Siempre he dicho que el mejor ritual para la piel es el de la limpieza. Una piel limpia desde la juventud es igual a una piel sana durante toda la vida. En la adolescencia se evita la formación de puntos negros y espinillas. Es una edad en la que los cambios hormonales suelen producir exceso de grasa en la piel, que a su vez provoca la aparición de granos, puntos negros y espinillas. Si no actuamos con constancia en la limpieza del cutis durante estos años, los poros de nuestra piel quedaran abiertos para siempre. Por no hablar de las cicatrices que puede quedar si no cuidamos y tratamos los granos con sentido común que se merecen.
En edades posteriores, la limpieza es también fundamental. Por supuesto para seguir evitando la formación de puntos negros, pero además por que la piel está continua y directamente agredida por la contaminación atmosférica, o incorporación al aire puro de elementos extraños y nocivos. La piel está en permanente contacto con el medio ambiente, y por ello es el órgano que se ve más afectado ante la agresión medioambiental. Yo me muevo en moto por la ciudad y cuando por la noche limpio mi rostro sin maquillar (con el Tónico) el algodón aparece negro. Si, si, negro, las urbanitas podéis hacer la prueba cuando queráis. Después de una jornada circulando por las grandes ciudades, la piel aparentemente está limpia, pero no es así. Y la contaminación es nefasta para las capas externas de la piel, pues las partículas tóxicas de la contaminación, las seca, las arruga y les roba el tono y la luminosidad deseada. Hay estudios que incluso hablan de que la contaminación eleva el número de casos de melanomas en la piel. Dicho esto, sólo me queda ser muy pesada e insistir en lo importante que es llevar siempre un cutis limpio y por supuesto bien hidratado. Para ello, me gusta distinguir dos casos por que siempre lo preguntáis. Quienes se maquillan y quienes no se maquillan.

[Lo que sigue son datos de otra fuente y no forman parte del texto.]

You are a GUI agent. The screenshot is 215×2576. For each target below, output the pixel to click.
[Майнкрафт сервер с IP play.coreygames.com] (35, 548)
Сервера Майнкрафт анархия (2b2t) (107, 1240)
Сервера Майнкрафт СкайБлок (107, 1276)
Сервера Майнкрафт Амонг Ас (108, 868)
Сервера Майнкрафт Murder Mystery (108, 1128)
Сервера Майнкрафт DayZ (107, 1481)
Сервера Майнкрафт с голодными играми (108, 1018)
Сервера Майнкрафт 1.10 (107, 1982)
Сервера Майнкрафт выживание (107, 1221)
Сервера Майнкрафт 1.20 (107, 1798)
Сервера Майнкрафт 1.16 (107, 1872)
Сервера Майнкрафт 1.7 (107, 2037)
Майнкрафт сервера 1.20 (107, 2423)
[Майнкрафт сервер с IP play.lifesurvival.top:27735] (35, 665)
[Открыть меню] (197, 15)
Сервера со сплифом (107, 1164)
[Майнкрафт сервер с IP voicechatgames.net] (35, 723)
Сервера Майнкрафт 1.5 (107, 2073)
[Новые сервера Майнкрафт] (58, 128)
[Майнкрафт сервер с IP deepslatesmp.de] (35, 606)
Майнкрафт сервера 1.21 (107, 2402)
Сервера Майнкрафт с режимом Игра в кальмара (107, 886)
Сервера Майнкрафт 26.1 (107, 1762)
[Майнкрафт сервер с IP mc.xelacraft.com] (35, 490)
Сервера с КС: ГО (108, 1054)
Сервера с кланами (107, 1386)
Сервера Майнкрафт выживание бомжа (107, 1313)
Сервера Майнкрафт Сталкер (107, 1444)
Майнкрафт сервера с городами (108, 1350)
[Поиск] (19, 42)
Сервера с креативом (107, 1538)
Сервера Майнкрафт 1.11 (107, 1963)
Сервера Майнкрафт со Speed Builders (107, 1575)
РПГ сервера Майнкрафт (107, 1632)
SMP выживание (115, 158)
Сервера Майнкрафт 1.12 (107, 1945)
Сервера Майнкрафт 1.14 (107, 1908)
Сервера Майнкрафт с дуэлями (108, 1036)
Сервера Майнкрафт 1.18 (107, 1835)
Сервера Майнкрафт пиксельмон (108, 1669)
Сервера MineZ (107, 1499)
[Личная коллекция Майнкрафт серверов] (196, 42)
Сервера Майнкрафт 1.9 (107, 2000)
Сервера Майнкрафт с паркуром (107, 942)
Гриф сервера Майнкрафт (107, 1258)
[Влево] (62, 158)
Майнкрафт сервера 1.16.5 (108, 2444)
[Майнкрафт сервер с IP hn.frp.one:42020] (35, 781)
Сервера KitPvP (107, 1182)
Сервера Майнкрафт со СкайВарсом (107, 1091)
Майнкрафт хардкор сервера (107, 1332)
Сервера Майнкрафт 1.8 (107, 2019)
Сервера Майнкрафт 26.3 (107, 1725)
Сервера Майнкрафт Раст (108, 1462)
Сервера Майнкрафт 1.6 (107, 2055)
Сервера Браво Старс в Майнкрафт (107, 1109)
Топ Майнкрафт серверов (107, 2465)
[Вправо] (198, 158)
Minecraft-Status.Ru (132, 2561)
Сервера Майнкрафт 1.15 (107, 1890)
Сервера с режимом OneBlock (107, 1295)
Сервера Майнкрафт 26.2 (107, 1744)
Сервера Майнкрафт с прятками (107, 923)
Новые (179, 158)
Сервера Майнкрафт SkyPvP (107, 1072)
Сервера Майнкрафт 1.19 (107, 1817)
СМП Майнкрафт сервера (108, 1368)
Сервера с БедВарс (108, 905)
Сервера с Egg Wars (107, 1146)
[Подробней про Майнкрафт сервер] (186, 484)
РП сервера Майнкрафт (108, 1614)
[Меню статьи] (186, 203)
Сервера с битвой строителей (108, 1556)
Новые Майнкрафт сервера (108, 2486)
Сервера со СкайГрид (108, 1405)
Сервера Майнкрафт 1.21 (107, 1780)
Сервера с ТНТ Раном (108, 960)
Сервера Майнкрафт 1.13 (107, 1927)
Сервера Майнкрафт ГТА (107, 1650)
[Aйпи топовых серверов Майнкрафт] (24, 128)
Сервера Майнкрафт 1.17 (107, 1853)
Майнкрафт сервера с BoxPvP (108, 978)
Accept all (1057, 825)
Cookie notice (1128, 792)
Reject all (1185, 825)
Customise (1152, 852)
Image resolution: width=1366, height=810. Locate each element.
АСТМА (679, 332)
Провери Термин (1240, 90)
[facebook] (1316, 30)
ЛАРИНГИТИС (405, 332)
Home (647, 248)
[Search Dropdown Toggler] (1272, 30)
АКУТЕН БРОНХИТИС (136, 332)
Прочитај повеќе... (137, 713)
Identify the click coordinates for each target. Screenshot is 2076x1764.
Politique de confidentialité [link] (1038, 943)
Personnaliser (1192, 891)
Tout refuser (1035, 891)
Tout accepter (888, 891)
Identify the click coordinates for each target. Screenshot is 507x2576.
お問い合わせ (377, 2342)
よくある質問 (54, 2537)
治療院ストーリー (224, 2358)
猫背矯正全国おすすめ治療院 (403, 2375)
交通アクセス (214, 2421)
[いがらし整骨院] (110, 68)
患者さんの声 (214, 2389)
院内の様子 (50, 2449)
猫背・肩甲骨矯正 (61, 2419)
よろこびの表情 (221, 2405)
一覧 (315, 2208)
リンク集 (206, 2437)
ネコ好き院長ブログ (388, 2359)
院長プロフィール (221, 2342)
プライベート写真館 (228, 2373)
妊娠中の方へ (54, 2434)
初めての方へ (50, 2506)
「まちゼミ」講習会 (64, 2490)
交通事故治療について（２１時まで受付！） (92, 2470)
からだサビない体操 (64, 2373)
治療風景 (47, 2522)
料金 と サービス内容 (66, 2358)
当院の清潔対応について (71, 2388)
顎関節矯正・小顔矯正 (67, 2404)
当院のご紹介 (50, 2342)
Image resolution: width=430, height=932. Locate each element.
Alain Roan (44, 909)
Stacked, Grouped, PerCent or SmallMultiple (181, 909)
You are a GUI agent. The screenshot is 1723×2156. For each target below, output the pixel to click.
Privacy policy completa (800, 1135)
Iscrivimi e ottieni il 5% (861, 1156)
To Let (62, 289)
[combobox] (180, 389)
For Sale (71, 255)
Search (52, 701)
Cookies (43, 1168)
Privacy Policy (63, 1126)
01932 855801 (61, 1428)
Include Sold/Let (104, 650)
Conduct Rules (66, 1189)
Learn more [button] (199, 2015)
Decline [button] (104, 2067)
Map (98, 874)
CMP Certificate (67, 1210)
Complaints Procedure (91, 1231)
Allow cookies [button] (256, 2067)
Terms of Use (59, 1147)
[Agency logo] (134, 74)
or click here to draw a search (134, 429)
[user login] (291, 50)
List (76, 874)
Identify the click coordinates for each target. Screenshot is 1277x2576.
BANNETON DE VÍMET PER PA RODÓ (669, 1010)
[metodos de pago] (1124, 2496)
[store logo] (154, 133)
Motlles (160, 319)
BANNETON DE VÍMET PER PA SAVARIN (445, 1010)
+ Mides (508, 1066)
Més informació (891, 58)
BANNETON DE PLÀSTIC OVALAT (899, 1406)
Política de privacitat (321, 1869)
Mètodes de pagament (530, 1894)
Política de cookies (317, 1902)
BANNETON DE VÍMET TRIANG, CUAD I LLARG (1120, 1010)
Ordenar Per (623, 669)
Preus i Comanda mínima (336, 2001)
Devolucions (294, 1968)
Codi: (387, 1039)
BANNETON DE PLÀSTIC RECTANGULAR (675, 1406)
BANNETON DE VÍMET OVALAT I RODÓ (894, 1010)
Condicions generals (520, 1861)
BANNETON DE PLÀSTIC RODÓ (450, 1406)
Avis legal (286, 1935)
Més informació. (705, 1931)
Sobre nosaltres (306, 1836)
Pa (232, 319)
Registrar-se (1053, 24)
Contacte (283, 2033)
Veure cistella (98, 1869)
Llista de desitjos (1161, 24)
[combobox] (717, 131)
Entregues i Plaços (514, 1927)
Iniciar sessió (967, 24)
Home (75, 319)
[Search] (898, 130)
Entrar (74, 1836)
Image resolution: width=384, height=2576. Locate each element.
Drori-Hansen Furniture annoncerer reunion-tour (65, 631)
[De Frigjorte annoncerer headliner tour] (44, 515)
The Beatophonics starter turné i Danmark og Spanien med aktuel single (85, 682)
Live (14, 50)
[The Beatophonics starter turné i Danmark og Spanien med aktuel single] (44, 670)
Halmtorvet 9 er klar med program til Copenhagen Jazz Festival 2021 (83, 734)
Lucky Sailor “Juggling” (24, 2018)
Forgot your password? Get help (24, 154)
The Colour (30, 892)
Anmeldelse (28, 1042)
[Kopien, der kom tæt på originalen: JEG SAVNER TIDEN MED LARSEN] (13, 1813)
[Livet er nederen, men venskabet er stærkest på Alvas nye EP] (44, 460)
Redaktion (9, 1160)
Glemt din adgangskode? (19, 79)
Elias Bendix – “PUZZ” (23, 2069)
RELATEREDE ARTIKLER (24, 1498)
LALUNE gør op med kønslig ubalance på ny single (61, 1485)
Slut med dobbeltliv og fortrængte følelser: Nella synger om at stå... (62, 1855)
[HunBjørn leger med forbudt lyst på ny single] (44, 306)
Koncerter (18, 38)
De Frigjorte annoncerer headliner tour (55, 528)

Para quienes se maquillan, el ritual ideal es: Primero retirar la capa de maquillaje con el Desmaquillador Hidratante y la ayuda de un algodón. No hay que apretar la piel excesivamente ni agredirla. Podemos utilizar dos, tres o los algodones que hagan falta hasta retirar completamente todo el maquillaje, pero nunca agredir el cutis apretando en exceso. Después es importante tonificar y calmar la piel con el Tónico Multifunción, notaréis como vuestra piel agradece este pequeño regalo que dura solo cinco segundos. Y para terminar se aplica la Luna de Rosas, como regenerador nocturno (en breve tendremos también una crema para pieles maduras).
Ritual para las que no se maquillan: Lo mismo pero os podéis perdonar el Desmaquillador Hidratante y simplemente limpiáis, tonificáis y regáis vuestra piel con el Tónico Multifunción. Después la Luna de Rosas.
Este mismo ritual Tónico –Luz de Rosas o Luna de Rosas, debe ser rigurosamente ejecutado todas y cada una de las mañanas, por quienes se maquillen y por quienes no. Dejando la piel preparada y sobre todo protegida para afrontar la nueva agresión a la que será sometida. De esta manera nuestra piel tendrá siempre un aspecto saludable y de calidad, que será apreciada por todos.